Tudo tão pequeno, tudo tão grande.

~CC~


segunda-feira, 15 de agosto de 2022

Flor de Sal

 

A flor de sal não é uma flor mas uma pirâmide muito fininha de cristal, a boiar nas águas salgadas das salinas, tão estranhamente frágil quanto sólida. Entre os nossos dedos ou no limiar dos nossos lábios não se desfaz logo. Enquanto o sal se deposita em camadas no fundo, ela flutua solta, leve.

Forma-se nas horas de sol mais intenso entre os meses de Maio e Agosto, em Setembro já esfria um pouco, a não ser que o mês seja quente. Exige uma apanha manual e demorada, com um apetrecho próprio, num horário específico. 
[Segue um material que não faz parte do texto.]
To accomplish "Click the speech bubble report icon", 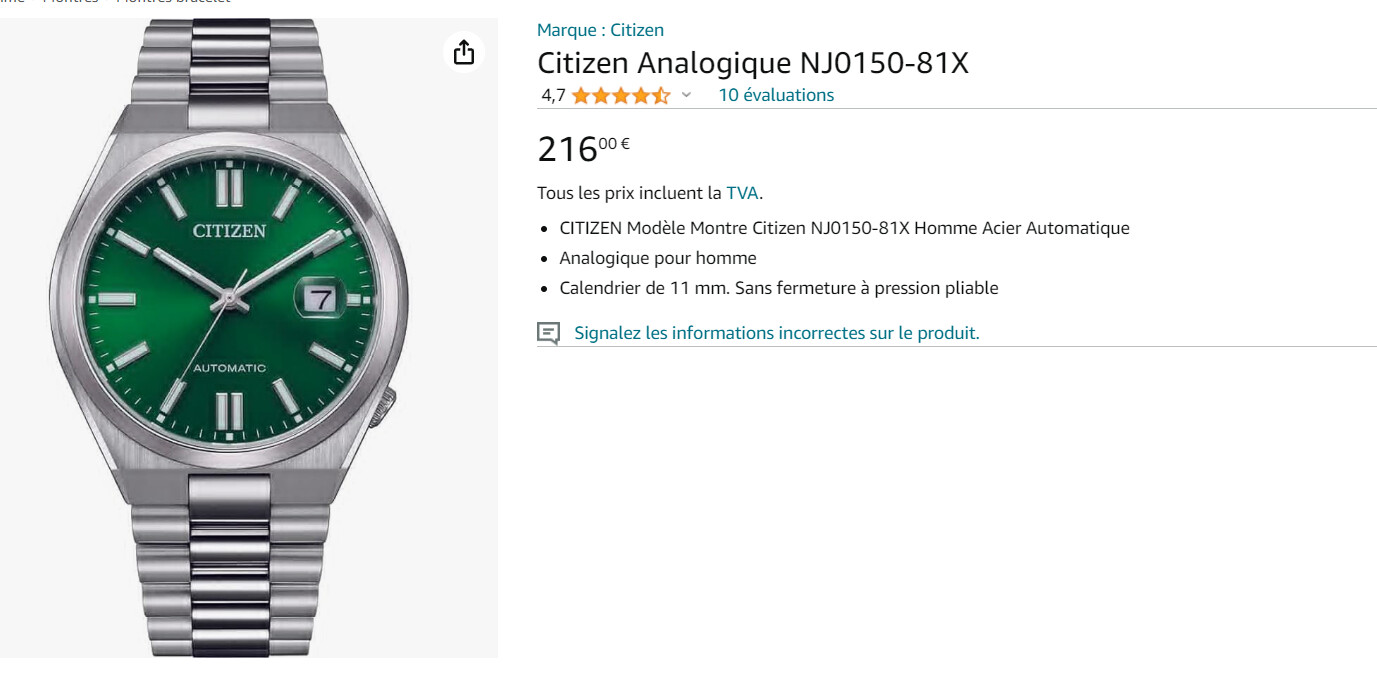I will tap(548, 333).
Tem a delicadeza das coisas belas que exigem cuidado, tempo, esforço. Diria que nisso é parecida às relações humanas, pelo menos com aquelas que perduram.

~CC~

domingo, 14 de agosto de 2022

Respirar

 

Flutuando na água saturada de sal, depois com o corpo coberto de argila, e novamente entrando para me lavar na água salgada, não valorizei apenas aquilo que queria fazer e fiz, como lamentei tudo o que em cada Verão quis fazer e não fiz. Tantos desejos tolhidos, tornados quase ridículos, feitos ruir. Logo eu que podia tantas vezes ter rasgado o céu como um cometa, afinal fui tantas vezes um pirilampo, uma luzinha trémula na noite. E em nome de quê, pergunto-me. 

Mergulhei no mar entre os pingos de chuva, sem ouvir nenhuma das vozes que me puxava para trás, afinal o sol acabou por me visitar também e a tudo agradeci e com tudo me misturei e ao cansaço disse nada, vencendo-o cada vez que fechava os olhos e sentia-me a respirar.